While the manager does not normally like to change either personnel or tactics in deference to the opposition, it would make sense to stop Christian Ziege rampaging down the left by playing Steve Finnan and Gary Kelly on that flank instead of McAteer; similarly, if Breen is even a fraction from full fitness, Andy O'Brien's extra aerial ability would make him a better deputy against the powerful German forwards than Kenny Cunningham.
"It's a huge game for us," McCarthy said. "But it's our performance that counts." He will also stress to his players that having won the World Cup three times should not help today's opponents once the first whistle blows, and that they could even fall into a trap that has snared others in the past: "Sometimes people have thought 'we're only playing Ireland' and then they get their arses kicked."
The Netherlands and Portugal, Croatia and Yugoslavia, are among those who have suffered a boot up the backside in the last few years. Those were all memorable occasions and, as someone who captained his country to a quarter- final against the hosts in Rome 12 years ago, McCarthy thought he understood the enormity of the World Cup. Only now, however, does he fully appreciate what it is like to be sitting in Jack Charlton's seat. "The last two competitions, I laughed that 50 per cent of the managers went during or after the tournament, but now I fully understand the reason why. The whole thing is a goldfish bowl, with pressures that aren't there normally. Everything's magnified. It tests you. And I hope to emerge from it a better manager."
For someone who claims not to be sensitive, or care what any critics say, Ireland's manager of the past six years has a remarkably detailed knowledge of the verbal bullets fired in his direction. He may also be aware that having banished a national icon before the competition, even with every justification, has left him vulnerable should Ireland fail to reach the second round at least. "I'm bullet-proof," he claimed yesterday. "I've been hit with that many shots, no more can go in. Nothing's really going to bother me, whatever anybody says. My shield's grown over the last six years.

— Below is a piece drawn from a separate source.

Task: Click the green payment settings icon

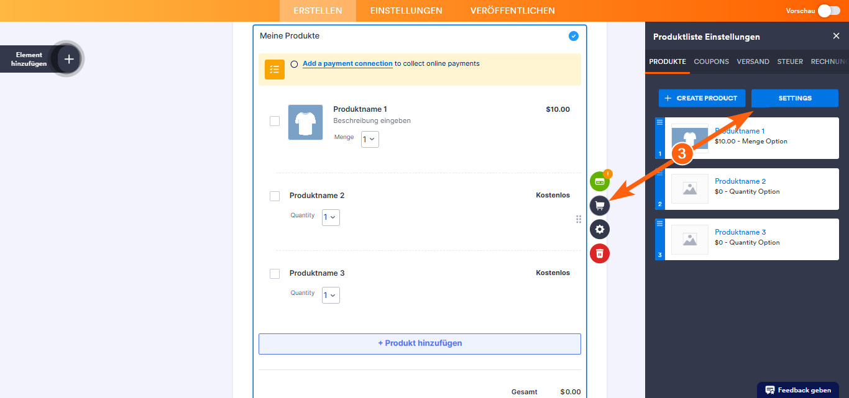Action: [600, 181]
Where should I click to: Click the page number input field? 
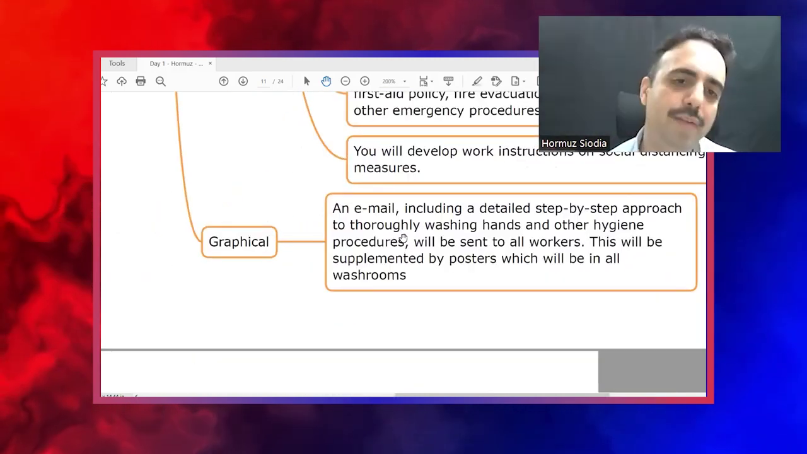tap(264, 81)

But the real test is about footballers, about the Irish international team and 31 others playing as well as they can."
Ireland will need to do that against a team growing in confidence again after the potentially damaging loss of so many players. As Steve Staunton said yesterday: "Germany are a very good side. They've had one bad result in 20 years, when England scored five very good goals, and everybody's highlighted it. Although we don't fear them, they're a lot better side than everyone's making out."
To Staunton will fall the task of subduing Miroslav Klose, whose hat-trick against some dreadful Saudi defending caused the odds against him winning the tournament's golden boot to come tumbling down. That would leave his partner – be it Breen, O'Brien or Cunningham – to battle Carsten Jancker.
Ian Harte, suspect defensively, must stop the right wing-back Bernd Schneider from breaking down his flank and supplying the crosses, and the midfield pair Matt Holland and Mark Kinsella will need to perform every bit as impressively as against Cameroon on Saturday against Dietmar Hamann and his cohorts.
"Ireland will be a completely different proposition compared to Saudi Arabia, as they showed with their good performance against Cameroon," said Völler. "But they are a typical British team as they play the classic 4-4-2 line-up, using good, fast strikers. We compiled enough information on them a while ago though, partly through Christian Ziege and Dietmar Hamann, while coach Uli Stielike watched them against Cameroon."
One goal on the break and the result the Irish need would be on the cards. Whichever way it goes in the first competitive international between the two countries, McCarthy will be left in no doubt that this is the real thing.